33) White water rafting: Thrill-seekers like me need a dose of adrenaline-pumping adventure every now and then. And rafting on River Zanskar was definitely on my to-do list. We chose the 25km stretch from Chilling to Nimmu that lasted for two and a half hours. With scenic rock formations in the background and gushing river water in the foreground, I really wished I had carried my camera in the raft. Maddening grade 3+ rapids combined with mini whirlpools made it far more adventurous than I imagined. So even with a tired body and sore arms, I decided to take a dip in the freezing river. The indomitable rush you feel once back on the raft is absolutely worth it. 

Photo courtesy: Pawera Singh

  4)   Diskit Gompa:
A larger than life, intricately-designed statue of the Maitreya Buddha, held atop an elevated rock formation, is a sign that you’ve arrived at Diskit. The 500-year-old Diskit Gompa is the largest and the oldest surviving monastery in the Nubra Valley. Adorned with colorful murals and decked with Tibetan patterned silk, the temple complex displays typical Tibetan architecture and is home to almost100 monks. The view of this fog-drenched valley from the gompa is simply spectacular. According to an intriguing legend, it’s believed that a Mongol demon, who was against Buddism, was slain here. However, his spirit is said to constantly revisit the monastery. It’s also said that his wrinkled head and hand lie somewhere within the monastery.

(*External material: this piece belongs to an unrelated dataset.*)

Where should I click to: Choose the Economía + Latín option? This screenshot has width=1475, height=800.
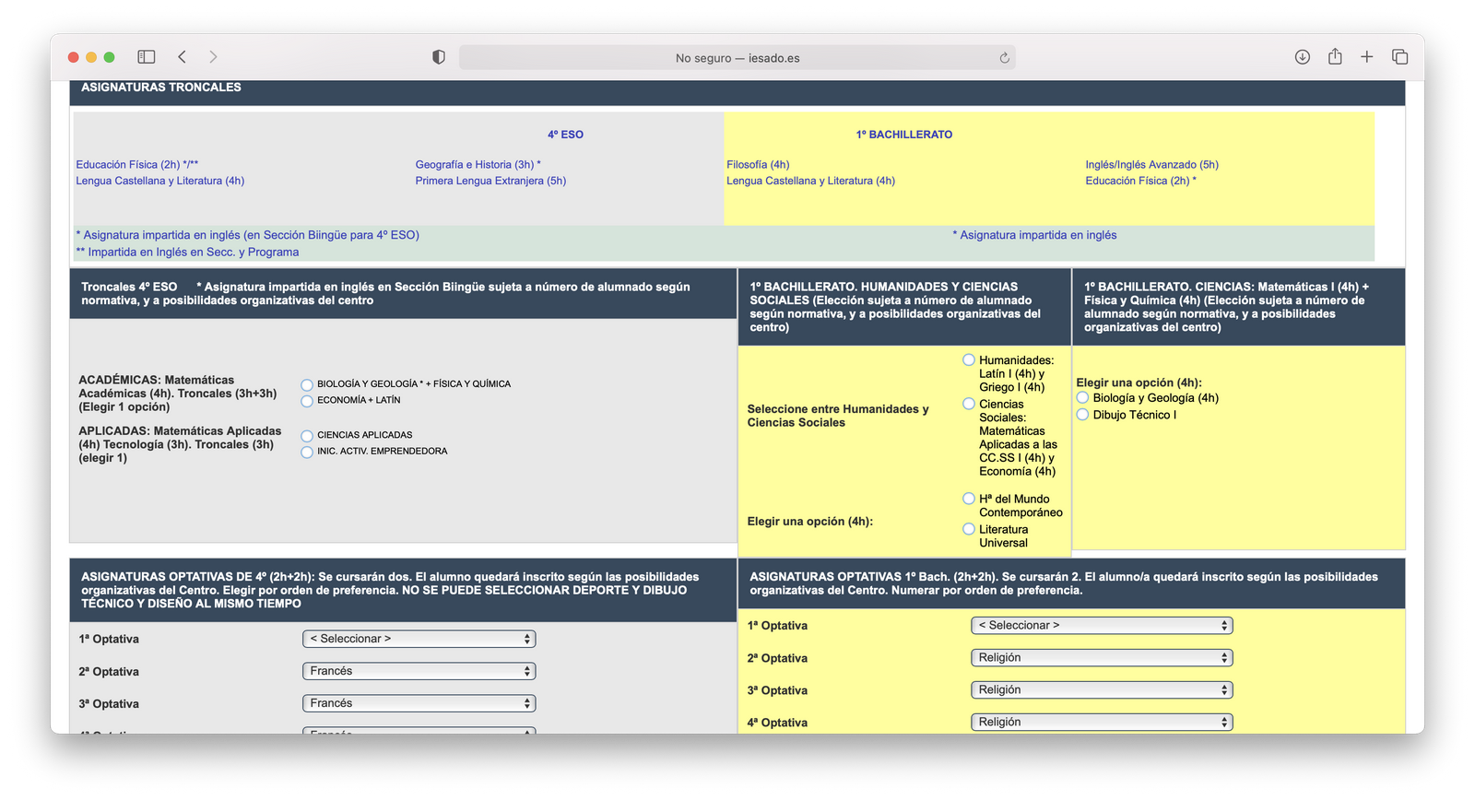click(307, 401)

Well, another reason to visit!

The first vision we witnessed as we arrived at Diskit.

The larger than life statue of the Maitreya Buddha. 

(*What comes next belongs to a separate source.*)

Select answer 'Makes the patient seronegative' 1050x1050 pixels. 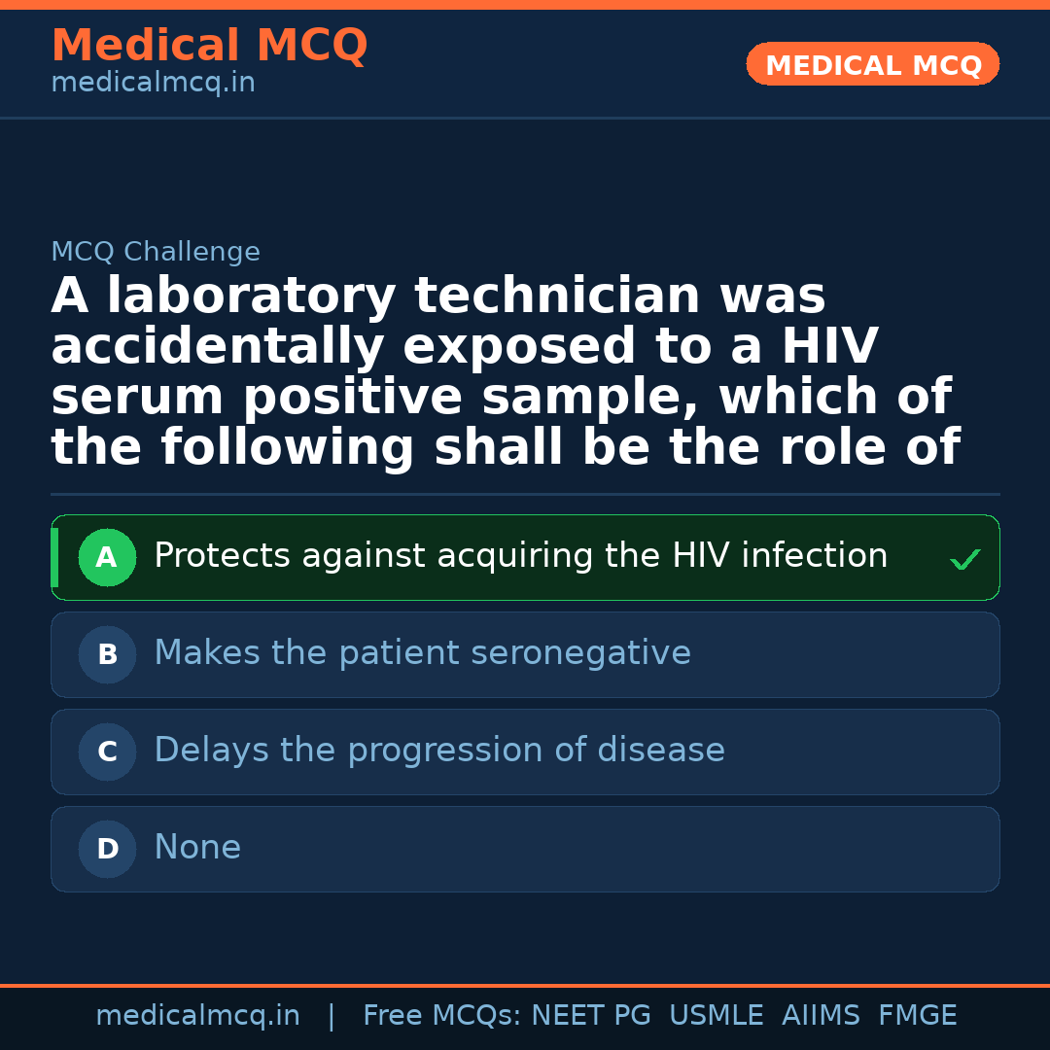422,654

5)   Restaurants and bakeries: Following a reference from a friend I made en route, I visited Pumpernickel Bakery at the main bazaar in Leh town. From apple crumble to chocolate coffee cake, this quaint bakery and cafe produces delicious treats that come at a whopping size and measly price of Rs. 50 only. But when it comes to momos, I found the best at Gesmo restaurant; a cute little place with gorgeous green windows, located at Fort Road. I especially liked the useful notice board they put up here that lets you find new places as well join other groups for treks and other expeditions. Restaurants like Summer Harvest and Leh-View are also worth checking out; the former for its Tibetan /Chinese fare with cold beer and the latter for its Kashmiri curries paired with a rooftop terrace.

The yummy momos at Gesmo restaurant.

 Cumin cookies at Gesmo restaurant.

Mint tea at Pumpernickel bakery.

The chicken sandwich at Gesmo restaurant. 

Please note: A permit is required to enter many of the places mentioned above. Ensure to check the details in Leh itself.  

Published in iDiva, September 25, 2010 issue.